Why isn’t Ahed a beneficiary of the same international outcry as Malala? Why has the reaction to Ahed been so different?
There are multiple reasons for this deafening silence. First among them is the widespread acceptance of state-sanctioned violence as legitimate. Whereas hostile actions of non-state actors such as the Taliban or Boko Haram fighters are viewed as unlawful, similar aggression by the state is often deemed appropriate.

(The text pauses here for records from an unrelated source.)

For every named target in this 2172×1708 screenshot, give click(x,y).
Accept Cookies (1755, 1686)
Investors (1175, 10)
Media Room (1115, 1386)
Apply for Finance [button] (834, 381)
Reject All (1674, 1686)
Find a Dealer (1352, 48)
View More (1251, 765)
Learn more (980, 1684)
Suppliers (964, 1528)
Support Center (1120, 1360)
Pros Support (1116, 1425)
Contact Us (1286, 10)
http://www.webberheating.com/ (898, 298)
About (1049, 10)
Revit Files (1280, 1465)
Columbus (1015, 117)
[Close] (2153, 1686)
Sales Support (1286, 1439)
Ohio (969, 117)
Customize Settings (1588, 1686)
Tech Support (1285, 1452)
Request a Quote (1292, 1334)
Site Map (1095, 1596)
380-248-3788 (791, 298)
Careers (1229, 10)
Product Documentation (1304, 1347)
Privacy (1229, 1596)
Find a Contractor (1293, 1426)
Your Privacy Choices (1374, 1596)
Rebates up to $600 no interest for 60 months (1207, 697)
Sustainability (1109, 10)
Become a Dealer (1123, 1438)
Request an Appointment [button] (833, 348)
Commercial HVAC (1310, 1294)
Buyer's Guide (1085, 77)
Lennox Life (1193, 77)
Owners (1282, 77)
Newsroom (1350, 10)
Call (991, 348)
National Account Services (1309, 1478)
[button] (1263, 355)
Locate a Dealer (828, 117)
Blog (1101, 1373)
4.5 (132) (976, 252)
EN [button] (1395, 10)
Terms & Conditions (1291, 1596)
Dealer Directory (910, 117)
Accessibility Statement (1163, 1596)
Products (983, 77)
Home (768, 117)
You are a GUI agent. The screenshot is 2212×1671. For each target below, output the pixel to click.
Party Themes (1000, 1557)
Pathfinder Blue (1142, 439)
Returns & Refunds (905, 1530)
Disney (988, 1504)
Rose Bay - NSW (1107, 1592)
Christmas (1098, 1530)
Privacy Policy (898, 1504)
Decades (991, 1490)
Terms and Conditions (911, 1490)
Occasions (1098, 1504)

This not only includes overt forms of violence such as drone attacks, unlawful arrests, and police brutality, but also less obvious assaults such as the allocation of resources, including land and water. The state justifies these actions by presenting the victims of its injustices as a threat to the functioning of the state.
Once declared a threat, the individual is easily reduced to bare life – a life without political value. Italian philosopher Giorgio Agamben has described this as a time/place sanctioned by sovereign power where laws can be suspended; this individual can therefore now be made a target of sovereign violence. Terrorists often fall within this category. Thus, the execution of suspected terrorists through drone attacks without due judicial process ensues without much public uproar.
The Israeli police have deployed a similar strategy here. They have argued for extendingAhed’s detention because she “poses a danger” to soldiers (state representatives) and could obstruct the functioning of the state (the investigation).
Casting unarmed Palestinians like Ahed – who was simply exercising her right to protect her family’s wellbeing with all the might of her 16-year-old hand – in the same light as a terrorist is unfathomable. Such framings open the way for authorising excessive torture – Israel’s education minister Naftali Bennett, for instance, wants Ahed and her family to “finish their lives in prison.”
Ahed’s suffering also exposes the West’s selective humanitarianism, whereby only particular bodies and causes are deemed worthy of intervention.
Anthropologist Miriam Ticktin argues that while the language of morality to alleviate bodily suffering has become dominant in humanitarian agencies today, only particular kinds of suffering bodies are read as worthy of this care.This includes the exceptionally violated female body and the pathologically diseased body.
Such a notion of suffering normalises labouring and exploited bodies: “these are not the exception, but the rule, and hence are disqualified.”
Issues of unemployment, hunger, threat of violence, police brutality, and denigration of cultures are thus often not considered deserving of humanitarian intervention. Such forms of suffering are seen as necessary and even inevitable. Ahed, therefore, does not fit the ideal victim-subject for transnational advocacy.
Relatedly, girls like Ahed who critique settler colonialism and articulate visions of communal care are not the empowered femininity that the West wants to valourise. She seeks justice against oppression, rather than empowerment that benefits only herself.
Her feminism is political, rather than one centred on commodities and sex. Her girl power threatens to reveal the ugly face of settler-colonialism, and hence is marked as “dangerous”. Her courage and fearlessness vividly render all that is wrong with this occupation.
Ahed’s plight should prompt us to interrogate our selective humanitarianism. Individuals who are victims of state violence, whose activism unveils the viciousness of power, or whose rights advocacy centres communal care, deserve to be included in our vision of justice.
Even if we don’t launch campaigns for Ahed, it is impossible for us to escape her call to witness the mass debilitation, displacement and dispossession of her people. As Nelson Mandela said, “We know too well that our freedom is incomplete without the freedom of the Palestinians.”